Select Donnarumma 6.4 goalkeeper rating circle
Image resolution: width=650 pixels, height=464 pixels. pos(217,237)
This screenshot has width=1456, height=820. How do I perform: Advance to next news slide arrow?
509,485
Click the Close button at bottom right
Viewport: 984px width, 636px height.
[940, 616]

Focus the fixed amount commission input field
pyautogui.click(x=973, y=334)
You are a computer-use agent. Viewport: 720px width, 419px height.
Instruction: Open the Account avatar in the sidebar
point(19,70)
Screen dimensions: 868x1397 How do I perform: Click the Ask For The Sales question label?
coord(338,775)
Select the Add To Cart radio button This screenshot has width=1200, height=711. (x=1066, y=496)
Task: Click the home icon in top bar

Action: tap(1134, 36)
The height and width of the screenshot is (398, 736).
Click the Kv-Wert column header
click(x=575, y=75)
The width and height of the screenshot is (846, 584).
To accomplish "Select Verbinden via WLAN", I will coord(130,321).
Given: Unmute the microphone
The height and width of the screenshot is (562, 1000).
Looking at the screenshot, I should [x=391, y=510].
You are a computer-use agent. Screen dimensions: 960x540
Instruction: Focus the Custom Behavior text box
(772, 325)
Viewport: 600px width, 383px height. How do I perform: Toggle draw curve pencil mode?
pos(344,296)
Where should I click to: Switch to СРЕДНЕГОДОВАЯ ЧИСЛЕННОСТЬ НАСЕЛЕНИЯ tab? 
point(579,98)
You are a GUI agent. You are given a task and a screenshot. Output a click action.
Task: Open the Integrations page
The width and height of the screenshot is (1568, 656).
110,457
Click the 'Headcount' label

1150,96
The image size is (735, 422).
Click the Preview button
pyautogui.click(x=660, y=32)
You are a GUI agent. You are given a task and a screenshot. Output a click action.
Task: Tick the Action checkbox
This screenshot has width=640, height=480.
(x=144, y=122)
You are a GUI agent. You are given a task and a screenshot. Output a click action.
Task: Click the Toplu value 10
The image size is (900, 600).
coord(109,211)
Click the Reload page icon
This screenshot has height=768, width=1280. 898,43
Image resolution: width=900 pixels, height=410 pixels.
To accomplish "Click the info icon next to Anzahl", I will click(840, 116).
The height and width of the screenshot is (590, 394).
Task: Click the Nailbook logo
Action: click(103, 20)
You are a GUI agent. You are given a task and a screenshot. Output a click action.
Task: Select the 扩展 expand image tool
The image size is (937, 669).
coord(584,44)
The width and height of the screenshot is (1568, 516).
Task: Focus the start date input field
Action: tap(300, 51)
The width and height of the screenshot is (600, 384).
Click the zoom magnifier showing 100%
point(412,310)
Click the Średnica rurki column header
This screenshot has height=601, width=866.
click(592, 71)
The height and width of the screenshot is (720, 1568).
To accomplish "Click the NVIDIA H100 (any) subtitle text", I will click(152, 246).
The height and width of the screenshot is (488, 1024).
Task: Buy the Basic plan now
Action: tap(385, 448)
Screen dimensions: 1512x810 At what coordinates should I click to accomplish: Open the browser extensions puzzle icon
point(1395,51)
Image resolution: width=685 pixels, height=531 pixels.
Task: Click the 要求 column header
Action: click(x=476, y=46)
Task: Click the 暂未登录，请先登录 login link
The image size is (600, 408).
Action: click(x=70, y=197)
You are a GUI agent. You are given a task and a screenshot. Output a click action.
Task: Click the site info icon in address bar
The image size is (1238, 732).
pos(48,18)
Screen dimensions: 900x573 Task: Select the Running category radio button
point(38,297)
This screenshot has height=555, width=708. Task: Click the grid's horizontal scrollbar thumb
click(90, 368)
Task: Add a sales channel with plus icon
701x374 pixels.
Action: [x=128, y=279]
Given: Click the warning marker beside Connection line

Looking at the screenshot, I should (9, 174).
**********
In the listing, how many lines carry the string "computer"? Answer with a number only.

_Response area_: 2